Steering Everyone towards a Better Future

Date:   Tuesday , May 19, 2015

Analog Devices, Inc. (NASDAQ: ADI) is a semiconductor company providing analog bridge to the digital world. Headquartered in Norwood, Massachusetts, the company has a current market cap of $19.98 billion.

As you are celebrating your 50th anniversary, please share your perception on current semiconductor ecosystem?

The geometries keep shrinking with double the compute power for every 18 months. Instead of following heavy computing, industry is getting aggressive on geometries line and incubating other technologies like sensors and bringing in high power functions to provide more real-world interfacing. Although we pursue both paths, as a real world signal processing company, we are developing a whole slew of sensor technologies on our internal processors to which we can bolt our signal conditioning technologies.

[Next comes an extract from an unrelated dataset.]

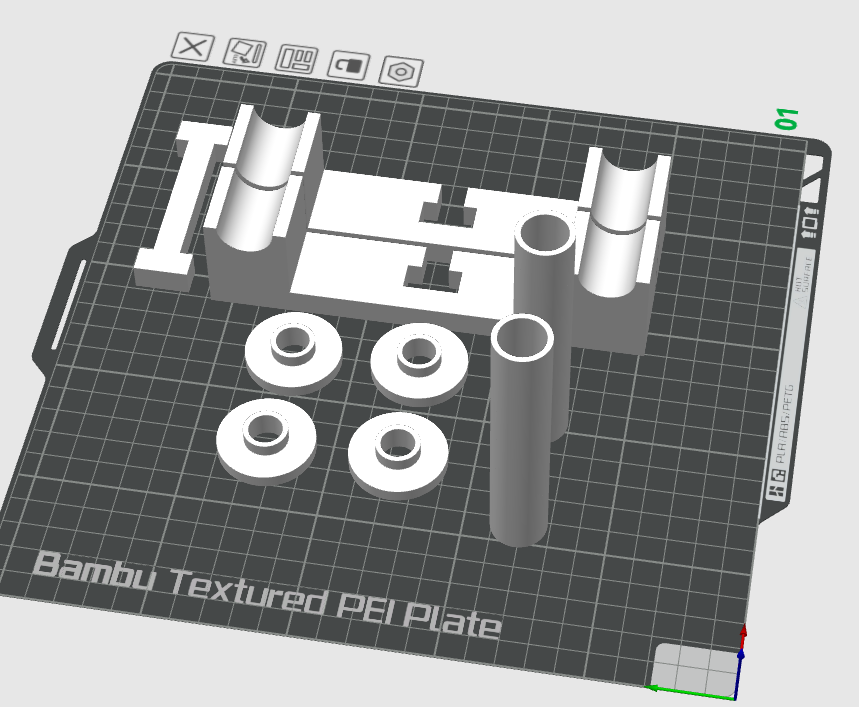Auto-orient objects with the orient plate icon
Viewport: 859px width, 707px height.
(x=245, y=53)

What is your major focus area currently?

Our spotlight is on healthcare (vital monitoring), automotives (ADAS), communications (5G) and industrial broadly. We have limited yet targeted focus on consumers market. We have very strong brand position in these lucrative and fertile areas with big customers. We will evolve with the applications within these areas.

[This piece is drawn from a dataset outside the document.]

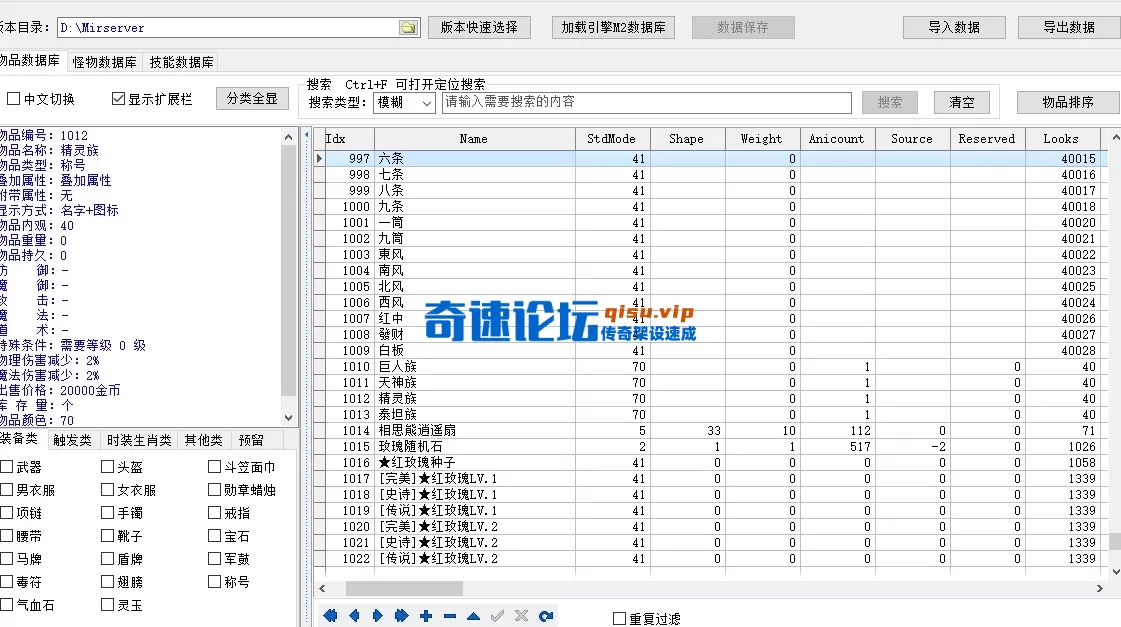Add a new record using the plus icon
The image size is (1121, 627).
425,616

What are the technology trends and innovations that could shake the industry in future?

Apart from communications systems that are moving up in frequencies, the industry is moving towards achieving a cost-effective and size-appropriate sensor technology with optimum signal conditioning. We are sensing, signal conditioning and preferably extracting and intelligently interpreting information. While customers expect suppliers to provide more holistic solutions, we are striving to match our suitcase full of toolsets (base technologies) to match with ever-changing customer\'s expectations.

How do you plan to fill the gaps in ecosystem to make the world a better place?

We feel responsible for creating the right ecosystem for customers. Empowering them to easily and quickly adopt us takes a whole suite of support technology enablement capabilities like reference designs and software modules. Some of our biggest customers are outsourcing hardware designs to us and moving to software and services. Hence, we spend ample time living in customer\'s world to make their life easier.

Do you have any initiatives to bring students up to industry standards?

One of the biggest challenges in India is access for students in labs. We discovered portable lab kit, a smartphone sized device that can be plugged to laptop to become virtual lab by replacing several expensive devices. We have shipped up to 20,000 kits in past 18 months for a much cheaper price. We not only influence the students we wish to hire, but also develop the skills of those students who will work for our customers. With Ambition, our fellowship contest, we reached out to 250,000 engineering collages and finalized 100 plus teams. When they start designing we pair them up with two mentors (university professor & experienced designer from ADI) for 8-10 months. We also run high school and secondary school competitions in different regions to steer them towards maths and science early. We fund countless targeted research projects as well.

What major breakthrough will happen in the hyped IoT industry? And what role will semiconductor industry play to make the dreams of the various verticals come true?

People perceive IoT as the next big wave - mainframe computers to PC to cell phones to IoT. We provide components as well as platforms to easily design IoT systems. Although there is a lot of noise in market, only a few will really doctor sustainable technologies. We like IoT since there is a lot of hardware. Likewise, analytics and software companies also expect to monetize IoT. Software startups will reach there sooner as they can afford to do trial and error until attaining successful algorithms. Apart from the vast time it takes to break in new hardware, hardware startups also have to shatter several barriers such as establishing reputation with customers, reading market signals and getting funds. There are less than one percent of venture firms that invest in hardware startups. This worries us. ADI internally incubate some novel ideas and invest in startups that touch our lives. We watch and learn as they develop, instead of influencing them as controlling investors.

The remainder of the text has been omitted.